For Darren has written a fantasy film centered on the yearning that mankind has experienced to solve the mystery of death by cheating it via an elixir of everlasting youth. Be careful what you wish for young man! While we would never question Mr. Aronofsky’s ability to paint a lovely picture, and he does have a very nice sense of composition that shows he actually paid attention during one or two film courses, but he clearly missed his screenwriting classes. Or maybe he just failed them.

The Fountain” is a joke. A joke on the audience, the actors and the producers of this film. It is an infinitely bad movie masquerading as a love story for the ages and beyond. It features some talented actors, some not so talented and an all too brief role for our beloved Ellen Burstyn who must still be so thankful for her sixth Oscar nomination that she has agreed to sleepwalk through her role as the trusted mentor figure / doctor. But we’re getting ahead of ourselves.

The Fountain” concerns three ages of man. One man in particular. One Tomas, a Spanish knight out to search for the mysterious “Tree of Life” that will provide the magic nectar to save mankind from death. At the behest of his Queen Isabel, Tomas braves the jungles and Indiana Jones style traps riddled with flying arrows and death hungry natives defending the exact whereabouts of the Tree.

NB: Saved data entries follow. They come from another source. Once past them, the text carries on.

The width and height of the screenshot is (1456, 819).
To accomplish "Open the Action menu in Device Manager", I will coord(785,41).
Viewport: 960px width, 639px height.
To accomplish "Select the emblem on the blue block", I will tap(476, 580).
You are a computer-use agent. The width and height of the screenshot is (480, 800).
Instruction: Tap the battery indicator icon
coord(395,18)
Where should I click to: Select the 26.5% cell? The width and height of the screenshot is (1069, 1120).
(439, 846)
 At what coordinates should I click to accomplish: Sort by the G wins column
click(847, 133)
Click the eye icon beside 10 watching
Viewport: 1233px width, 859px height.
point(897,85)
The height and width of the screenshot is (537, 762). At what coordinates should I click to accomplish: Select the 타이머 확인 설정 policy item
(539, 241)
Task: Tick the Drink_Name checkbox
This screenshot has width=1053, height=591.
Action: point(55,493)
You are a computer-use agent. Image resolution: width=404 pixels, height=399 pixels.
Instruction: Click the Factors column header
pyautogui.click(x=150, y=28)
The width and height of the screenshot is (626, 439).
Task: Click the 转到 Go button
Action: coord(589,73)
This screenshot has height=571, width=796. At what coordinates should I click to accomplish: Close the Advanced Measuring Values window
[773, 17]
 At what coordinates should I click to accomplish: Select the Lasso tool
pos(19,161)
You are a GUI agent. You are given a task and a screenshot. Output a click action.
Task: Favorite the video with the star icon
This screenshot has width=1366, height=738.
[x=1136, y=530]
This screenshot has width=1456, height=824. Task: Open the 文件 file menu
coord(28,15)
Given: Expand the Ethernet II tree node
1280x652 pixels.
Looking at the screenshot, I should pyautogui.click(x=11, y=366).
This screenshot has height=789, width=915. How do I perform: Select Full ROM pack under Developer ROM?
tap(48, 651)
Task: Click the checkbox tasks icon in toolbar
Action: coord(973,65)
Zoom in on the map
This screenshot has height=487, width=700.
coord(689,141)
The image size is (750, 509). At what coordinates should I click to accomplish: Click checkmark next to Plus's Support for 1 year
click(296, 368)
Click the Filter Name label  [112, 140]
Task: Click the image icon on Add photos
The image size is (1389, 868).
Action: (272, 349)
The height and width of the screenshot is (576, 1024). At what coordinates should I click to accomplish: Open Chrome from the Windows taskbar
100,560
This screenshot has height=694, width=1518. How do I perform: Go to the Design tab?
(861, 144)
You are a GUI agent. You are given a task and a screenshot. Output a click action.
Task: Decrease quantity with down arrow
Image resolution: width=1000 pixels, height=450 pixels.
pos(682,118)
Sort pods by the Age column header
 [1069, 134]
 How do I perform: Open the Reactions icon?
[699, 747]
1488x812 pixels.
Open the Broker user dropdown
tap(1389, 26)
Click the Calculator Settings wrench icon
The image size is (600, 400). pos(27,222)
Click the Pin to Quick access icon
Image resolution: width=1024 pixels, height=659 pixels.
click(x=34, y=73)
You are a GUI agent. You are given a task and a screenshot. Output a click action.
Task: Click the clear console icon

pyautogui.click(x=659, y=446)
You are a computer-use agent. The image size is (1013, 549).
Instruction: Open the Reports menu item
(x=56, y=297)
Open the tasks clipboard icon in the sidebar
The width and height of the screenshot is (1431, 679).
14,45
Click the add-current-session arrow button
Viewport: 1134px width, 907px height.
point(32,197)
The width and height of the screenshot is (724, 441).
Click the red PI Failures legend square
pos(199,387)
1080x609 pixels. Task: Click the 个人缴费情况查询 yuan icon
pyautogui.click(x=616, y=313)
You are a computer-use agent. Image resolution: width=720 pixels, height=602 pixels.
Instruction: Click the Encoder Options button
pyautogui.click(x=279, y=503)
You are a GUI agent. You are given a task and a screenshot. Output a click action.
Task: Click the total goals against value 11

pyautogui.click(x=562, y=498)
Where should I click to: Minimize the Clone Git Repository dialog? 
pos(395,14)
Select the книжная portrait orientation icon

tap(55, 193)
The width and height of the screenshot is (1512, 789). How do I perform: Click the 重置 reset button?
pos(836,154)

Tomas will one day return as Tommy, the beloved of one Izzi who is slowly succumbing to Ali McGraw syndrome and dying a beautifully soft focus death. Tommy is a research scientist who is just seconds away from discovering a cure, or magical restorative drug that can repair and heal the damaged body. A godsend for Izzi if he can crack the code in time.

Tommy will later become a bald, neutered monk-like creature floating in a giant snowglobe along with the Tree of Life cascading across the galaxies to only God knows where, if there is still a God at this point, ‘cause we were honestly beginning to doubt His or Her existence by the amount of bile that had built up in our chest after watching even one half hour of this dreck. Sadly, the film chooses to drift as aimlessly through the night as Tommy Monkboy in his floating bubble. In reality, when we glanced at our watch after the films dismally trite ending, we realized the movie was only 96 minutes long! You know when a film is 96 minutes long and plays like its “Shoah Part II”, you’re in trouble.

As Tomas / Tommy / Dr. Creo / Monkboy, Aronofsky has cast that tap dancing feral superhero cum Broadway star, Hugh Jackman. Now, we consider Hugh to be a very underrated actor. His hunky exterior has been given short shrift in the movies, outside of his starmaking role as Wolverine in the “X-Men” franchise. Here, as the wandering night errand for his dying mistress, he doesn’t embarrass himself and actually manages to be quite believable in all his drag getup, but he is acting off an empty plate. The words are simply not there. This film is about imagery, which can be a good thing if you are a truly visionary director or it can be an insufferable bore. If you picked option number two, you would be correct.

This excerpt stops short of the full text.